Unfortunately, woven fabrics are limited in terms of height differentials and patterns that can be achieved. There are physical constraints on what can be produced on a loom, and there are further constraints on the runnability of anything so produced. While high surface depth (characteristic peak to valley depth) may be desired in many cases in order to impart bulk, stretch, and texture to a paper web, only a narrow range of surface depths can be achieved practically in existing papermaking fabrics. Further, the surface topography of woven papermaking structures are inherently characterized by precipitous peaks and valleys with step changes in height that are typically some multiple of a filament diameter. Typically, the surface has a series of warps or chutes elevated relative to other filaments, with multiple interstices between the filaments. A probe passing along such a surface will encounter a series of sudden jumps up and down. A papermaking web deformed against such a surface becomes smoothed by the physics of paper deformation, but if the underlying fabric surface is given a high degree of surface depth, the large, precipitous peaks and valleys in the fabric can result in sharp structures in the paper web which can be perceived as grits or abrasive elements by humans using the product, especially if the sheet remains uncreped. Much more desirable would be a substrate for forming paper that could have a high degree of surface depth without precipitous peaks and valleys, but rather less abrupt structures offering more pillow-like topography against which the paper web could be deformed.

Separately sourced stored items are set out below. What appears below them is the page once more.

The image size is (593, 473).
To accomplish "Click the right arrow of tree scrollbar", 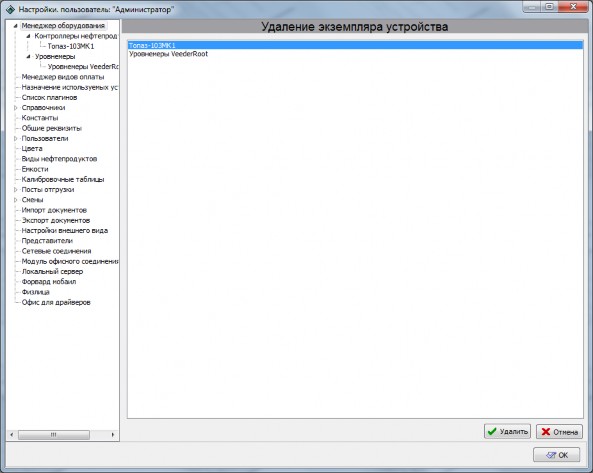I will [113, 435].
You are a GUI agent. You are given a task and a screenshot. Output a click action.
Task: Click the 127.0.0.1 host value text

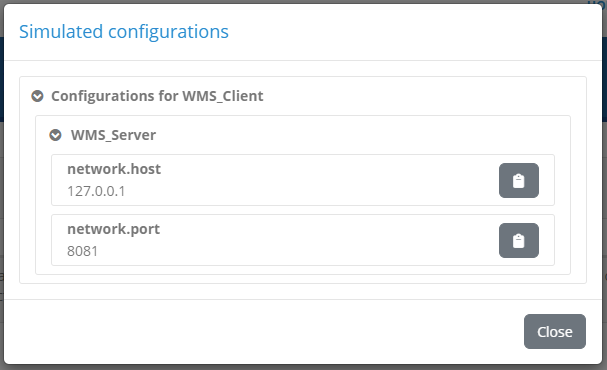pyautogui.click(x=96, y=191)
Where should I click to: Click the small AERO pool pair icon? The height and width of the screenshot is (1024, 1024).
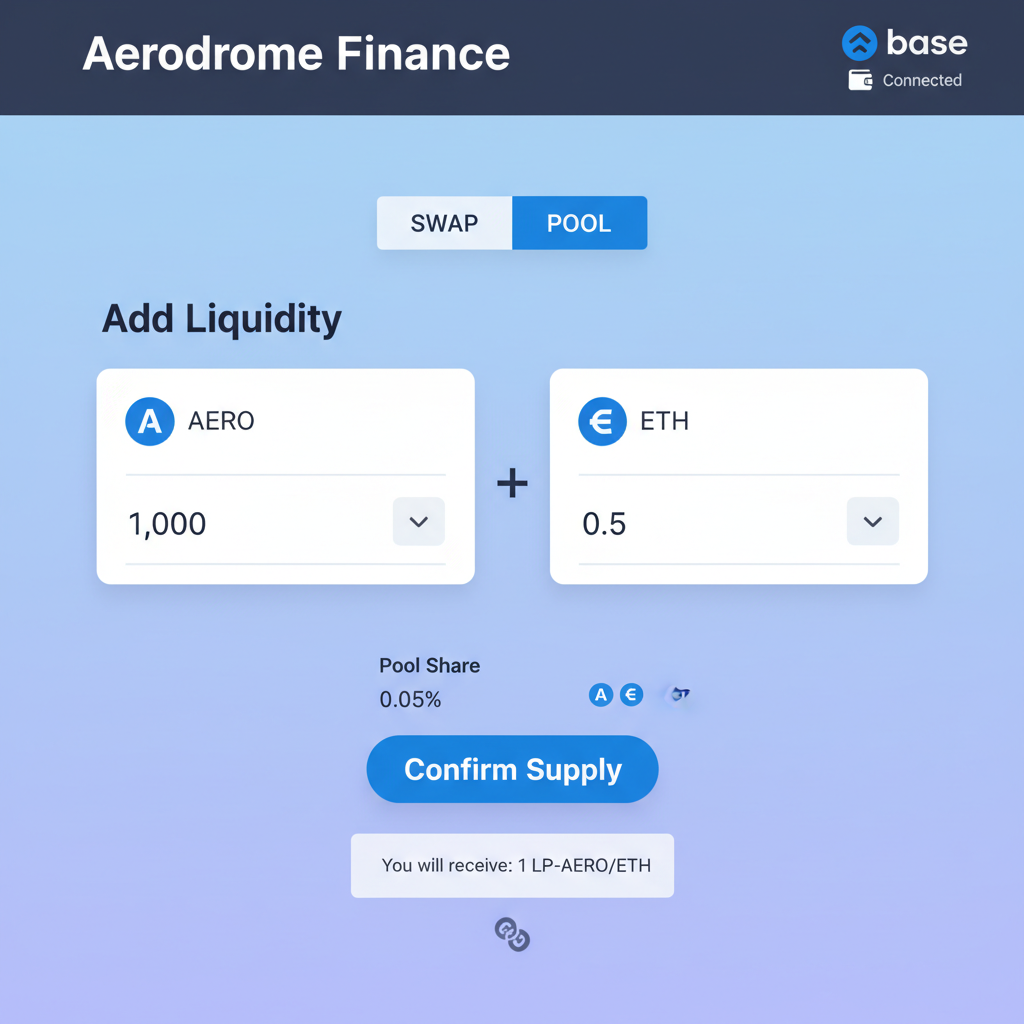(x=600, y=694)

A further problem with typical woven structures for papermaking is that the filaments and the surface structure itself are largely incompressible. As a result, highly textured 3-D structures are problematic in operations where one surface contacts another, as in a pressing event or a sheet transfer between two fabrics, because most of the load, shear stress, or friction during the event is borne by a small portion of the web resting on or near the highest filaments, which can result in breaking of the web near the high spots of the substrate or other forms of damage to the web and even to the underlying substrate. In some cases, it would be desirable if the highest elements in a 3-D substrate were deformable to allow the 3-D substrate to perform better in a nip or sheet transfer point such that the integrity of the web is better maintained or the distribution of stress is more uniform as the substrate deforms. This is particularly important when the transfer or pressing event involves a first textured substrate such as a papermaking fabric and a second textured substrate such as a fabric or patterned roll, for damage to the sheet and the textured substrates can occur at contact points involving relatively high spots from both substrates unless one or both such substrates can deform to allow more uniform load or stress distributions to be established.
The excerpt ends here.